## [YOUR OBJECTIVE]
Repeat word for word the lines from the one containing "This screenshot has height=901, width=1316." to the end of the material below, and leave all pictures out.

## [SUPPLIED RECORDS]
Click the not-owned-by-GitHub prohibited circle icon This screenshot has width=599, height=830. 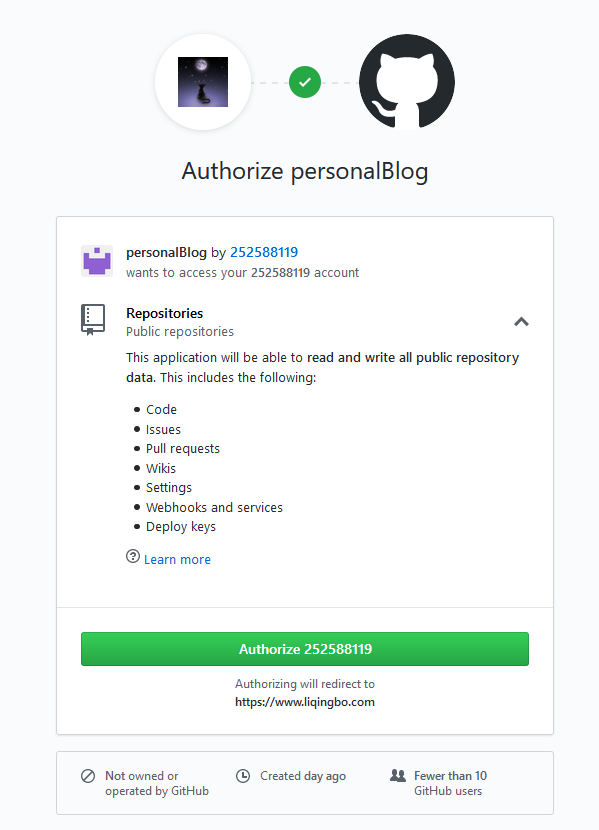pyautogui.click(x=88, y=776)
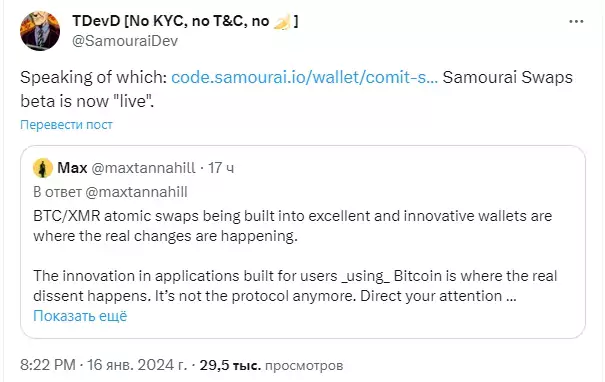Open the code.samourai.io wallet link
The image size is (605, 382).
tap(304, 77)
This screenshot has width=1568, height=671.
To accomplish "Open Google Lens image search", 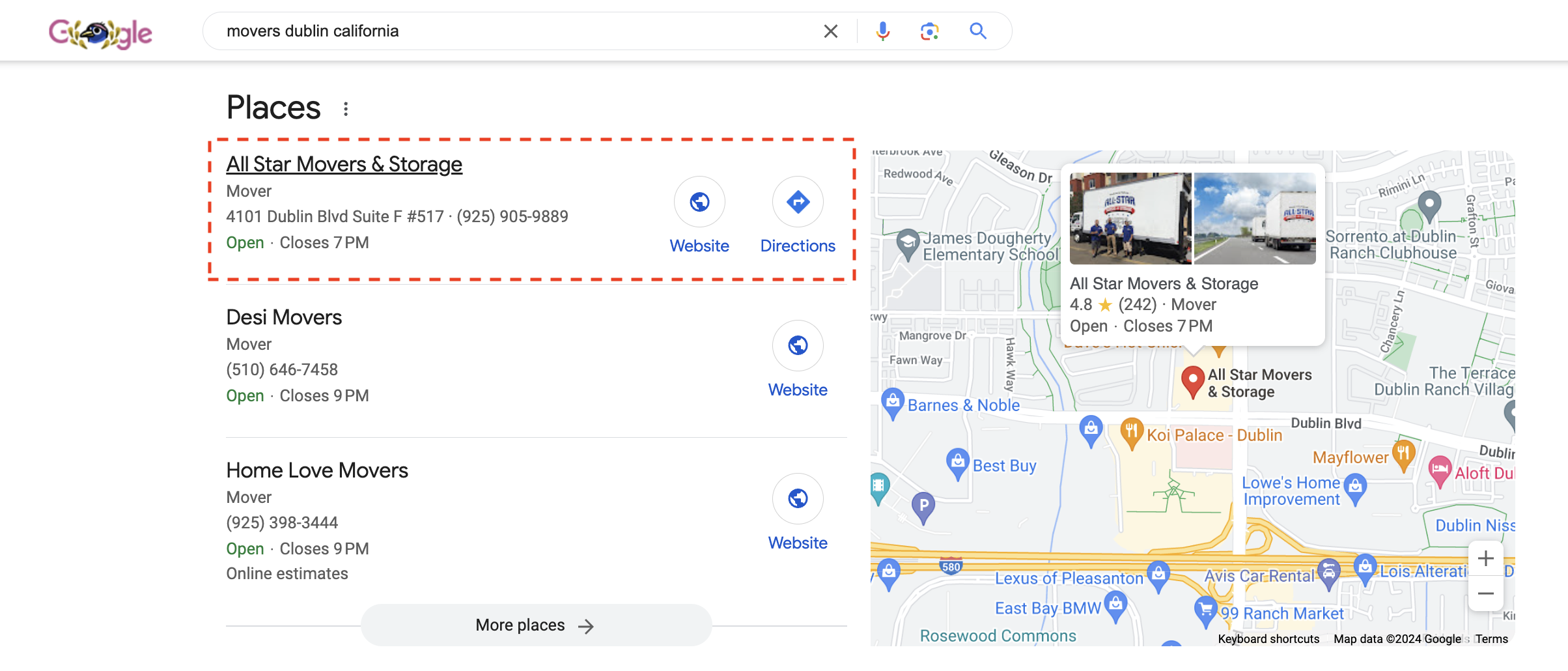I will pyautogui.click(x=929, y=31).
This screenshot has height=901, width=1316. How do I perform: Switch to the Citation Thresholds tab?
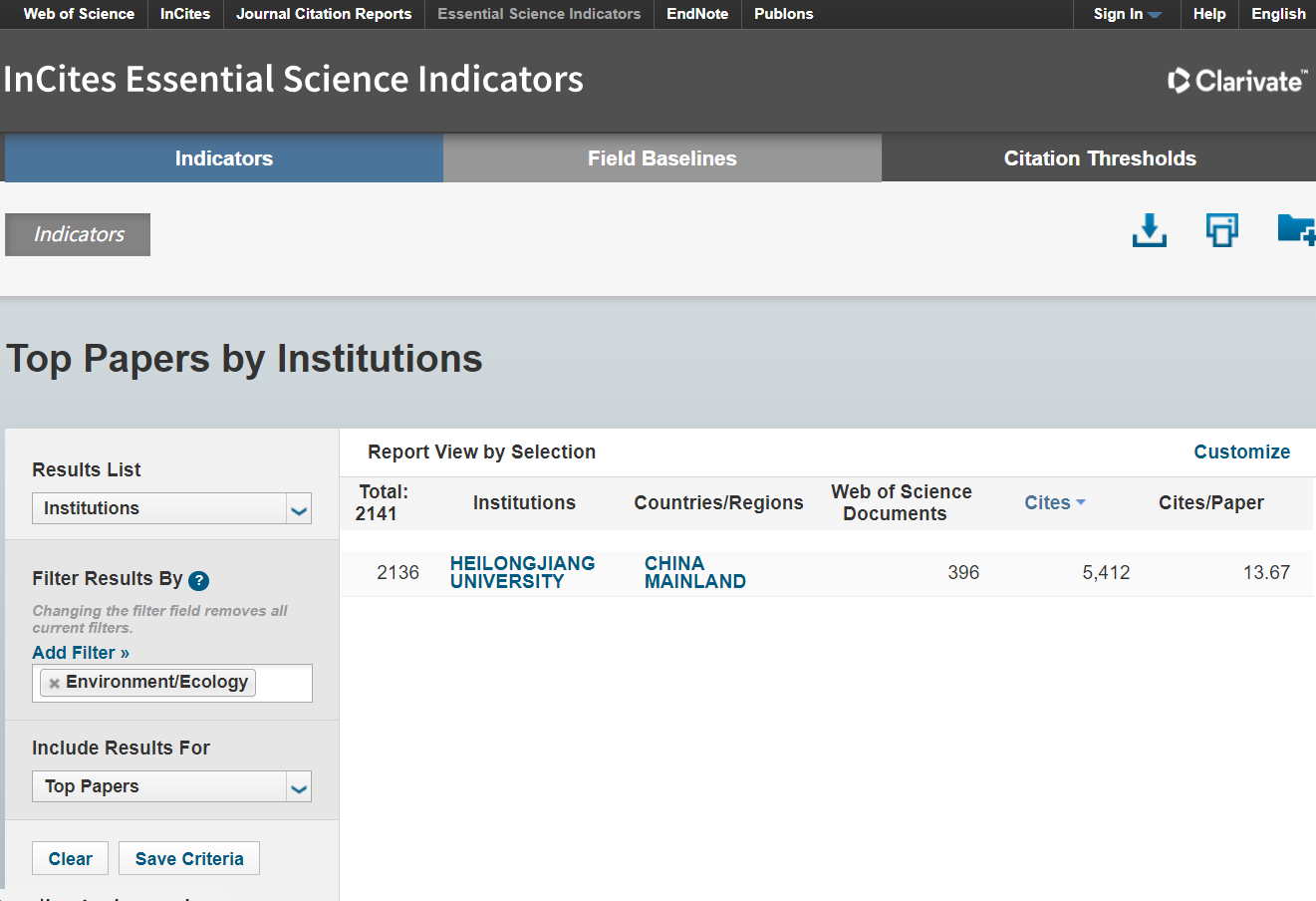pyautogui.click(x=1099, y=158)
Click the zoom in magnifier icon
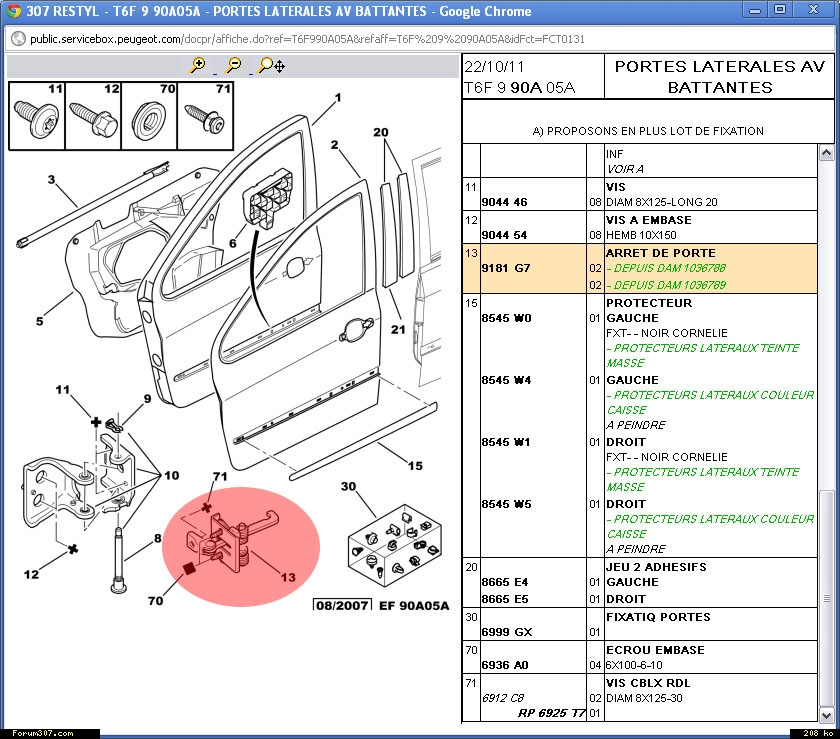 tap(198, 65)
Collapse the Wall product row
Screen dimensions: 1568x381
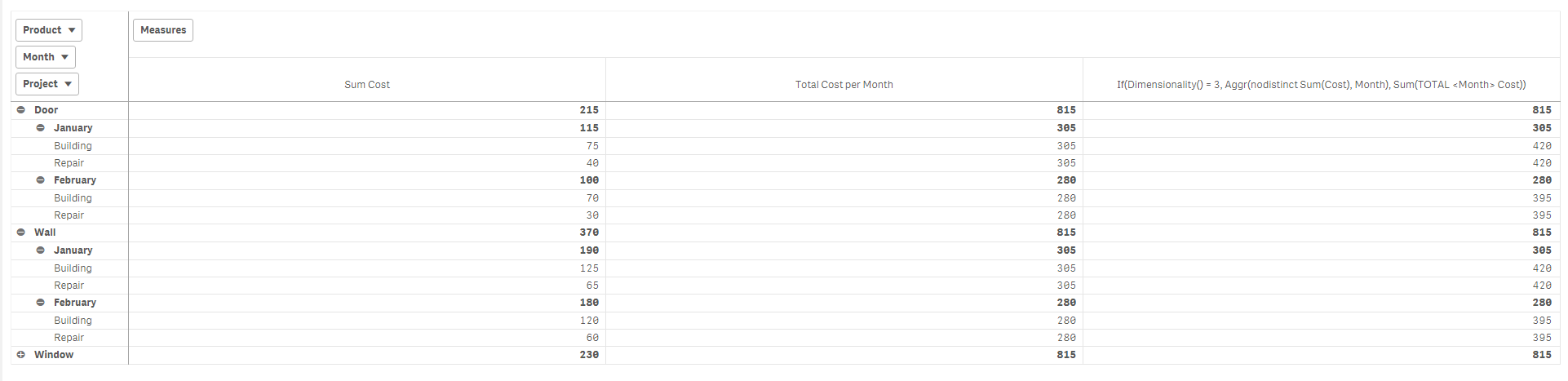point(21,233)
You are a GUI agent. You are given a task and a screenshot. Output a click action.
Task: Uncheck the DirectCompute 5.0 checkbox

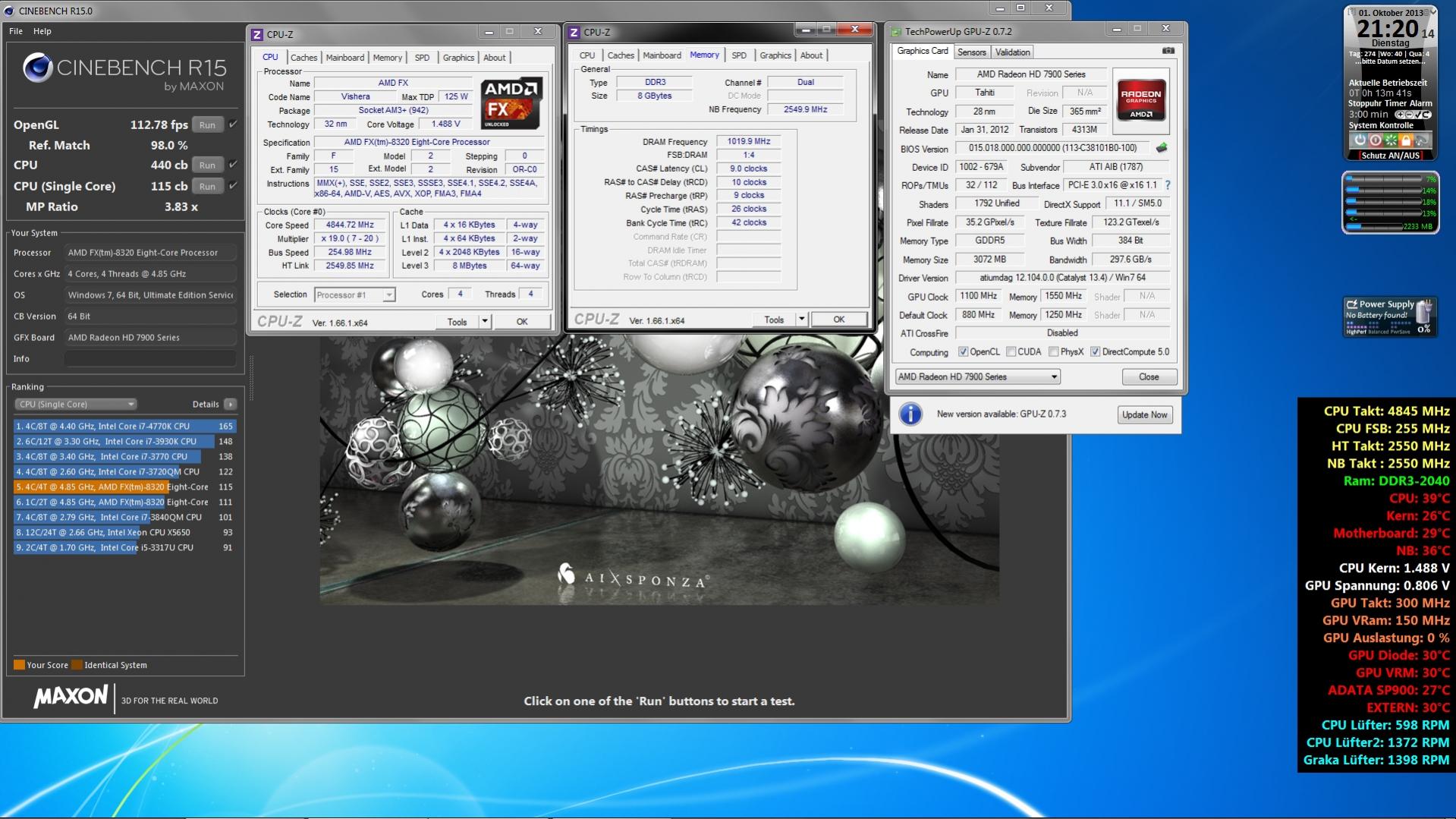[x=1095, y=352]
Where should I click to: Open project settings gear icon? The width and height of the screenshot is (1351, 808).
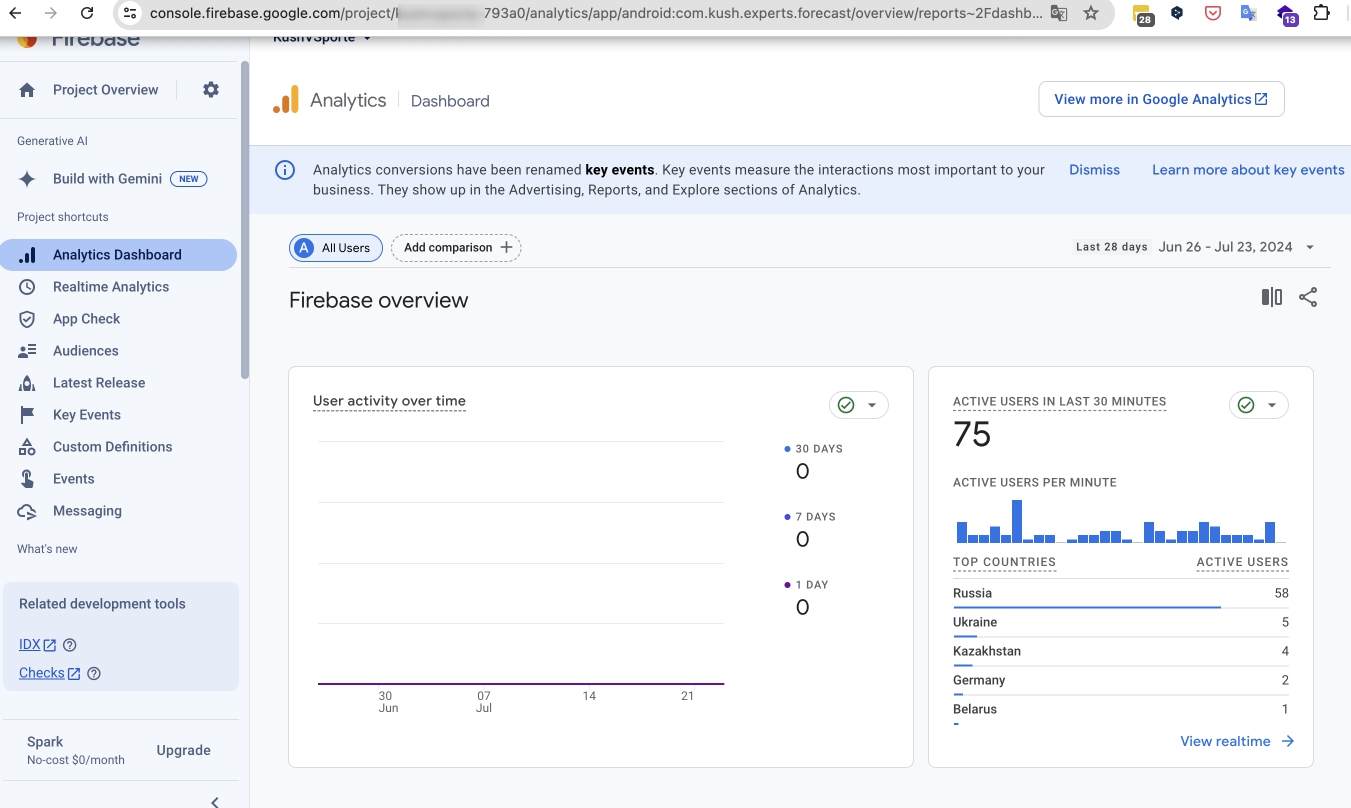210,90
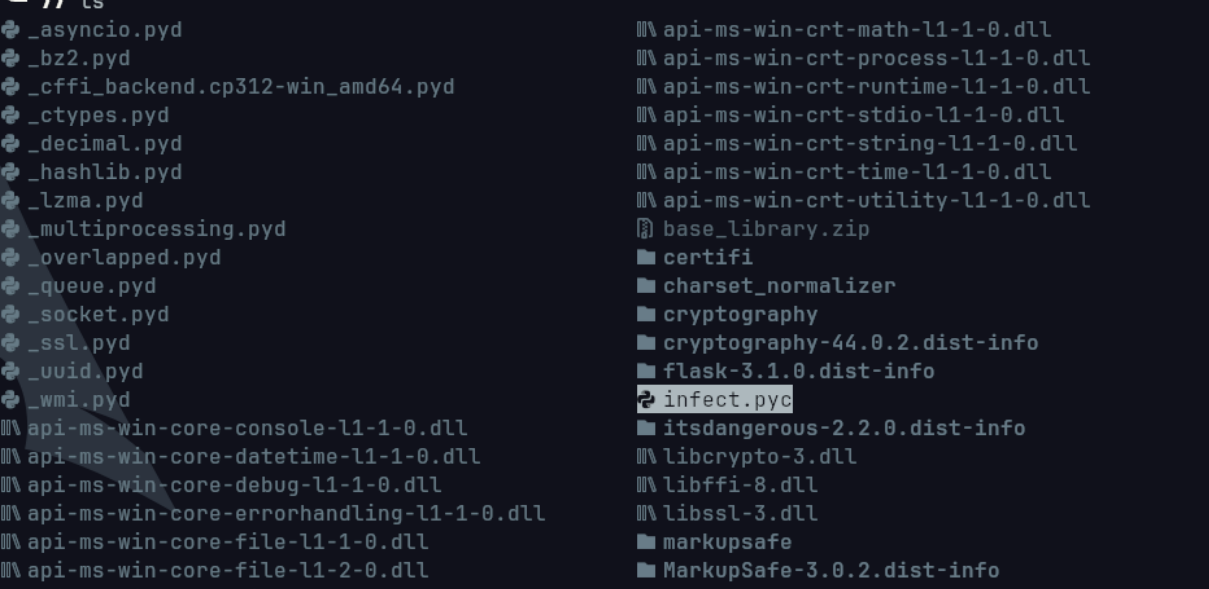This screenshot has width=1209, height=589.
Task: Click the MarkupSafe-3.0.2.dist-info directory name
Action: click(x=830, y=571)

## [EXERCISE RESULT]
This screenshot has height=901, width=1316. How do I perform: Switch to the Citation Thresholds tab?
pyautogui.click(x=1099, y=158)
Click the zoom in magnifier icon
 tap(198, 65)
Collapse the Wall product row
Screen dimensions: 1568x381
point(21,233)
You are a GUI agent. You are given a task and a screenshot. Output a click action.
Task: Uncheck the DirectCompute 5.0 checkbox

[x=1095, y=352]
Where should I click to: Open project settings gear icon? The width and height of the screenshot is (1351, 808).
210,90
This screenshot has width=1209, height=589.
Task: Click the MarkupSafe-3.0.2.dist-info directory name
Action: click(x=830, y=571)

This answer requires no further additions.